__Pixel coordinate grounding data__
Start of Block

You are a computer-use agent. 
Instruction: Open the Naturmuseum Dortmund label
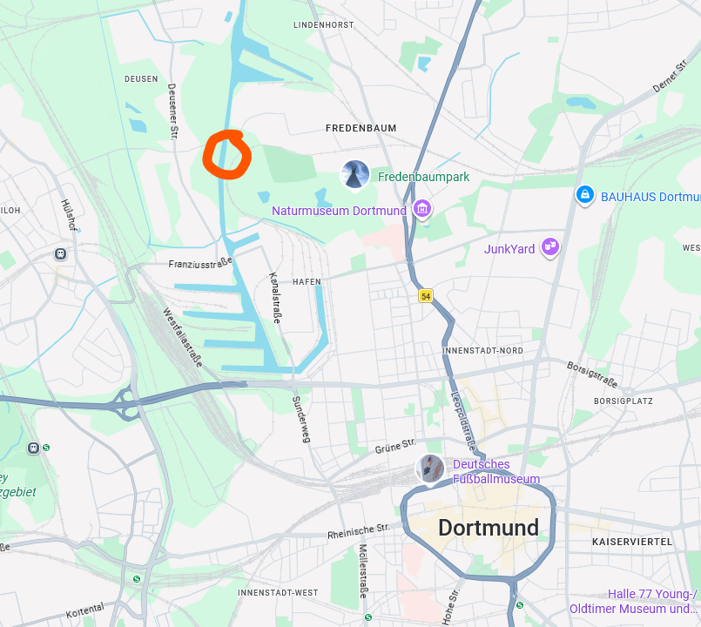click(339, 211)
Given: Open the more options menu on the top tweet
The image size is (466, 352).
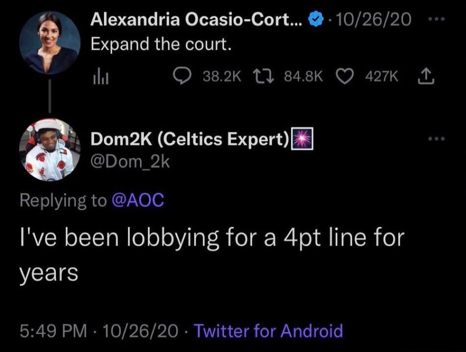Looking at the screenshot, I should coord(435,19).
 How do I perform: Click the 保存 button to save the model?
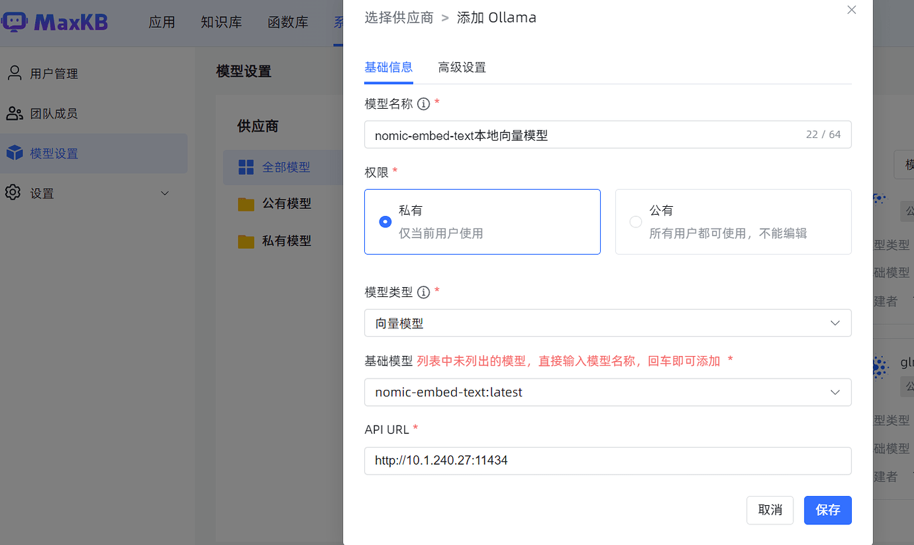(827, 510)
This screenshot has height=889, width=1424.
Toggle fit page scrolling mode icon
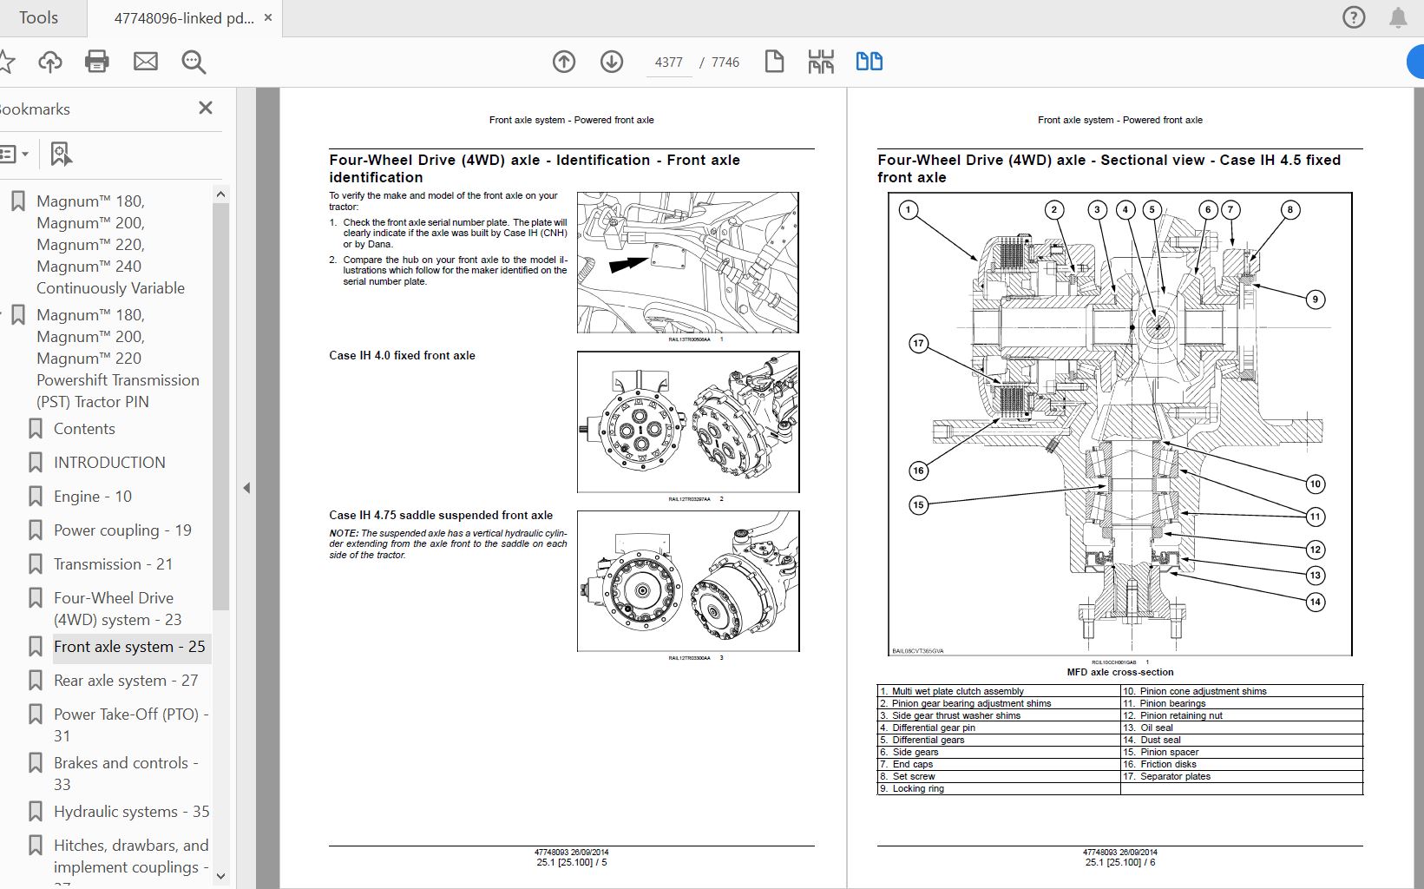[x=821, y=62]
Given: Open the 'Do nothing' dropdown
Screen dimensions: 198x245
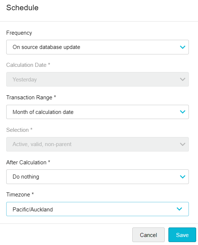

End of Block

__WORK INSTRUCTION__
Copy out all of the data word for word. Do not carry over any picture.

__TASK ANSWER__
You are a computer-use agent. 
Instruction: Open the Naturmuseum Dortmund label
click(339, 211)
Given: Open the more options menu on the top tweet
The image size is (466, 352).
Looking at the screenshot, I should coord(435,19).
 How do I perform: Click the 保存 button to save the model?
(827, 510)
This screenshot has height=889, width=1424.
Toggle fit page scrolling mode icon
[x=821, y=62]
Given: Open the 'Do nothing' dropdown
Screen dimensions: 198x245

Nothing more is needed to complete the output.